COVID-19 has “forced the clinical community to do some pretty radical adapting,” agreed Greenphire Inc. CEO Jim Murphy. For instance, the increased use of telehealth and home health nurses has led to a rapid evolution of clinical trials, with sponsors understanding that not every trial visit needs to be in person, he said.

Getting serious about diversity

Recognizing the opportunity to address demographic and medical factors that lead to disparities, the FDA issued final guidance in November aimed at broadening eligibility criteria in clinical research through inclusive trial practices, trial designs and methodological approaches.

In releasing the guidance, which finalized a draft issued before the coronavirus emerged, then-FDA Commissioner Stephen Hahn said the disparities in how different populations were being impacted by the pandemic “illustrates why we must encourage developers of any medical product such as treatments or vaccines for COVID-19 – as well as medical products more broadly – to endeavor to include diverse populations to understand their risks or benefits across all groups.”

Jim Murphy, CEO, Greenphire

In the past, biopharma has been one of the most risk-averse industries in the world, Murphy told BioWorld. He expects the FDA guidance, with its pragmatic mechanisms to improve trial diversity, will help biopharma embrace inclusivity in trials.

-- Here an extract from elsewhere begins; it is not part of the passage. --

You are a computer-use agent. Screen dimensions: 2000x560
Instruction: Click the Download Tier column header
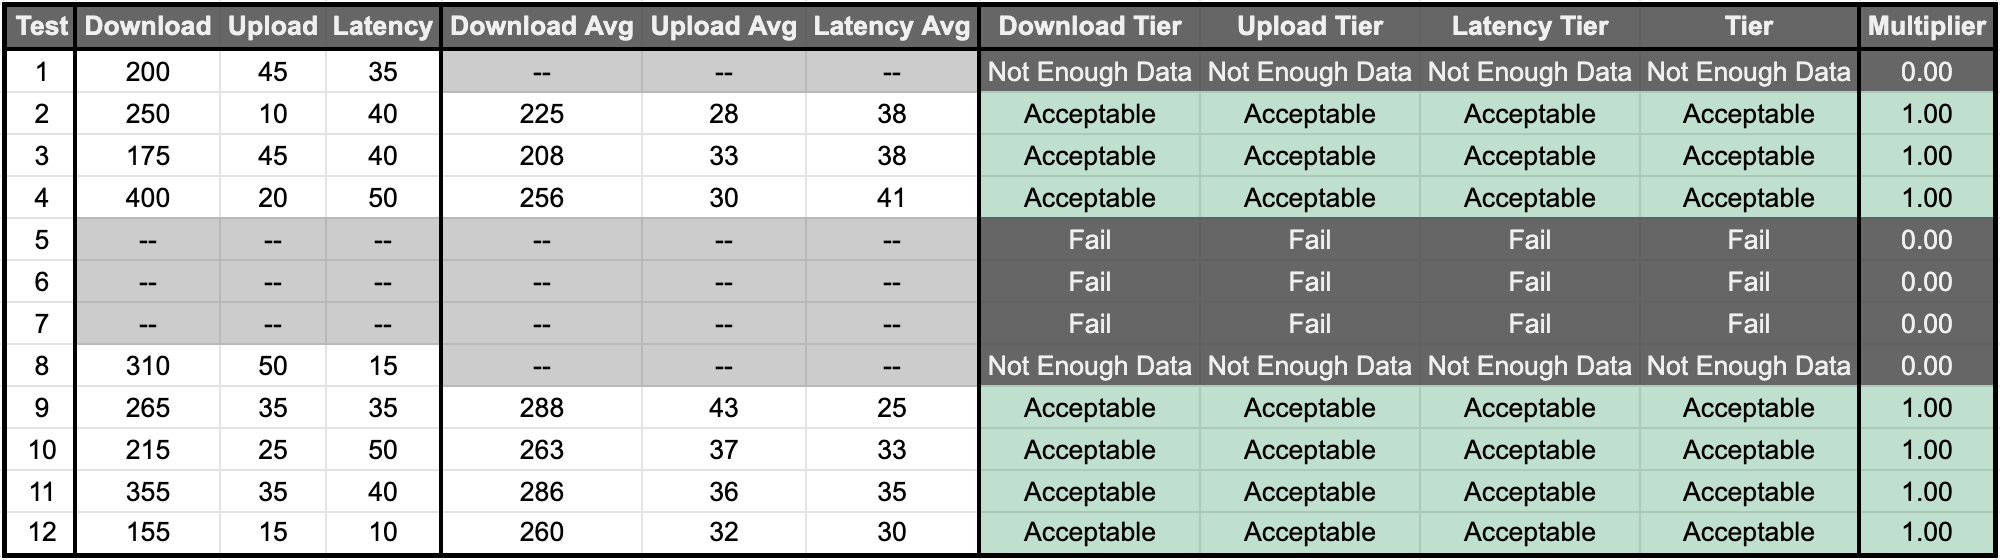click(x=1090, y=27)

On the heels of the FDA guidance, the Pharmaceutical Research and Manufacturers of America issued the first industrywide principles on clinical trial diversity. “It is encouraging to see this important progress being made across the health care industry,” Freedman said. “Being part of a collaborative effort to drive meaningful industrywide change and advance health equity is key to driving lasting and impactful change.”

In the future, Murphy said he’s certain there will be a marked improvement in trial diversity, as sponsors recruit trial sites in diverse communities and as patient, community and professional groups raise awareness of the need for clinical research in people representative of the intent-to-treat population.

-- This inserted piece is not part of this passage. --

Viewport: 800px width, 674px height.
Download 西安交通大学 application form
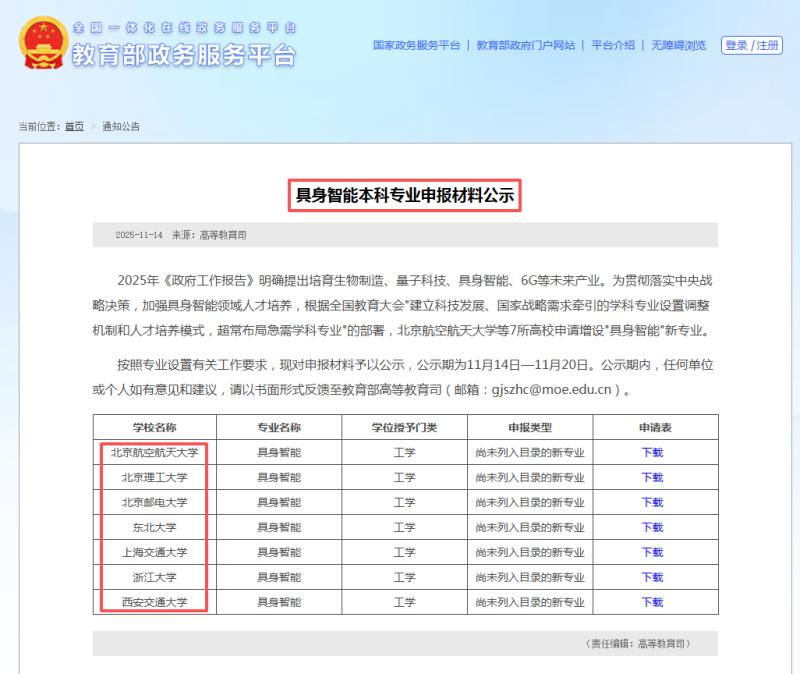pos(652,603)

Representative trials are “important because communities of different ancestral . . . backgrounds can have distinct genetic variations. These changes can be medically relevant and may inform how a patient responds to a medicine,” Freedman said.

Court challenges

If COVID-19 isn’t lesson enough of the need for greater trial diversity, drug sponsors also could face increased pressure from lawsuits to not only be more inclusive in their trials but to more carefully assess the data for various subpopulations and to be up front in disclosing it.

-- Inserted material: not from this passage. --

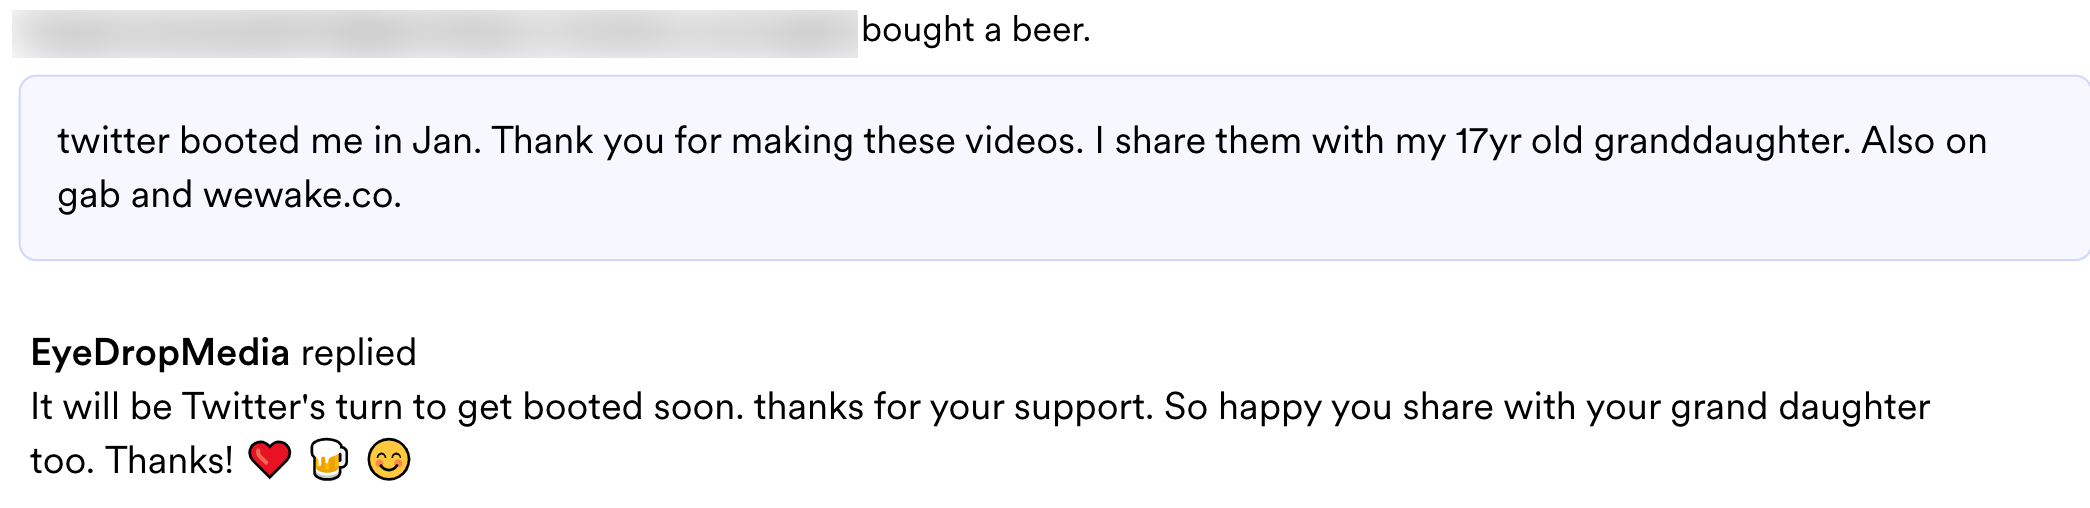Click "thanks for your support." in reply
2090x508 pixels.
tap(954, 407)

As a case in point, a state judge in Hawaii this week ordered Bristol Myers Squibb Co. (BMS), of New York, and Sanofi SA, of Paris, to pay more than $834 million for failing to disclose early on that their blood thinner, Plavix (clopidogrel), could have little to no effect for some people, particularly those of East Asian and Pacific Island ancestry.

BMS and Sanofi, which are facing at least one similar suit, plan to appeal the Hawaii decision, which revolved around Plavix labeling from the time it came to market in 1998 until the FDA approved a new label in March 2010.

The 2010 label included a boxed warning that said the effectiveness of the drug “depends on activation to an active metabolite by the cytochrome P450 (CYP) system, principally CYP2C19.” It added that poor metabolizers treated with Plavix had higher cardiovascular event rates than those with normal CYP2C19 function. The warning advised doctors to use available testing to identify a patient's CYP2C19 genotype and then consider alternative treatment in those who likely would be poor metabolizers.

The boxed warning itself didn’t connect “poor metabolizers” to a specific population. However, further down in the prescribing information, the labeling went into more detail about the specific CYP2C19 alleles linked to patients who were poor metabolizers. “Published frequencies for poor CYP2C19 metabolizer genotypes are approximately 2% for whites, 4% for blacks and 14% for Chinese,” the label said.

Plavix labeling before 2010 didn’t note safety/efficacy differences based on genotypes. The label approved in 2002, for example, indicated in the “special populations” section that “pharmacokinetic differences due to race have not been studied.”